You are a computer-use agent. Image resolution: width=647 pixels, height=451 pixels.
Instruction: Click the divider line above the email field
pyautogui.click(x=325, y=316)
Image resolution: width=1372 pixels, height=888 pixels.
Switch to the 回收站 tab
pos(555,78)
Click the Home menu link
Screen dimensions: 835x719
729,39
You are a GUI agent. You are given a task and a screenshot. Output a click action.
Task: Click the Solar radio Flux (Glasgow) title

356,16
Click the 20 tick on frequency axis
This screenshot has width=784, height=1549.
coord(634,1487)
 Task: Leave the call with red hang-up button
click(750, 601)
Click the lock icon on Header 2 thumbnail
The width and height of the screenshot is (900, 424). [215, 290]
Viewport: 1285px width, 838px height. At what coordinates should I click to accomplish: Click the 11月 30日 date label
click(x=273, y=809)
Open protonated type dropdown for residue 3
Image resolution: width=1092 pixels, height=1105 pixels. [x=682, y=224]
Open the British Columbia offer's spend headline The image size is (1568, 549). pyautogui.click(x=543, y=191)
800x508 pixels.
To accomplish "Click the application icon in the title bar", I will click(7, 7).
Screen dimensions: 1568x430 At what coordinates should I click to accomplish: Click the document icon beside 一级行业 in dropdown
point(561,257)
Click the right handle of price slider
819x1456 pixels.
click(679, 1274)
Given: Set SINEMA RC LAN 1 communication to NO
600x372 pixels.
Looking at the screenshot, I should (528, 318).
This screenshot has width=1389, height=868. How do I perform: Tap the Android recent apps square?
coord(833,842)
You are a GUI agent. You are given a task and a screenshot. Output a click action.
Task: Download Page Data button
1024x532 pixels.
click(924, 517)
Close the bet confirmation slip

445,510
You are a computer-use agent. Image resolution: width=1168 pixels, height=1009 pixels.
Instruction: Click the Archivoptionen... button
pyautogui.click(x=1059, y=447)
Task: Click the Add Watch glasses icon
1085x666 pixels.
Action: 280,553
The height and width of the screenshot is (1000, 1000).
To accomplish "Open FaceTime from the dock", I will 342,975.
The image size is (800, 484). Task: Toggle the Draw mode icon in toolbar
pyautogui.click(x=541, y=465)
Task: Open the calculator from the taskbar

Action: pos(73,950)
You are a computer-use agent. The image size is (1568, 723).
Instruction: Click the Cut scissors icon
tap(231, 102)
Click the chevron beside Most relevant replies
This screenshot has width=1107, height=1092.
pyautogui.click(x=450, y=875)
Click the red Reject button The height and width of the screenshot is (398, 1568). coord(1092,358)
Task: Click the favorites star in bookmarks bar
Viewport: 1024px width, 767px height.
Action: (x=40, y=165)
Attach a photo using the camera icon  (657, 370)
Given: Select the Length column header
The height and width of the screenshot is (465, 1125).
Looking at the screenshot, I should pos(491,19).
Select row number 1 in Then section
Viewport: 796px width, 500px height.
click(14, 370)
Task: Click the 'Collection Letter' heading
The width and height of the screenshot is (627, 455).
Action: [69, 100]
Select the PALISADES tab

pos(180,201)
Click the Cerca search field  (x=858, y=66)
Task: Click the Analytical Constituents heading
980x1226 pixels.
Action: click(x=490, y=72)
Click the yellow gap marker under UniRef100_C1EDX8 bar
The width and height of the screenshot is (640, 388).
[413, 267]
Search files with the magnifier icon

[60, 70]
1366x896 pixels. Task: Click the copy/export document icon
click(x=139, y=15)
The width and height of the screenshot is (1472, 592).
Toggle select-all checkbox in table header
_ _ _ _ _
If a line in the records includes the string "agent", copy it.

You are a computer-use agent. Image resolution: width=647 pixels, height=451 pixels.
You are a GUI agent. You are given a task and a screenshot. Output a click action.
You are a GUI agent. You are given a task and a screenshot. Output a click action.
You are a computer-use agent. Image resolution: width=1168 pixels, height=1009 pixels.
You are a computer-use agent. The image size is (1568, 723).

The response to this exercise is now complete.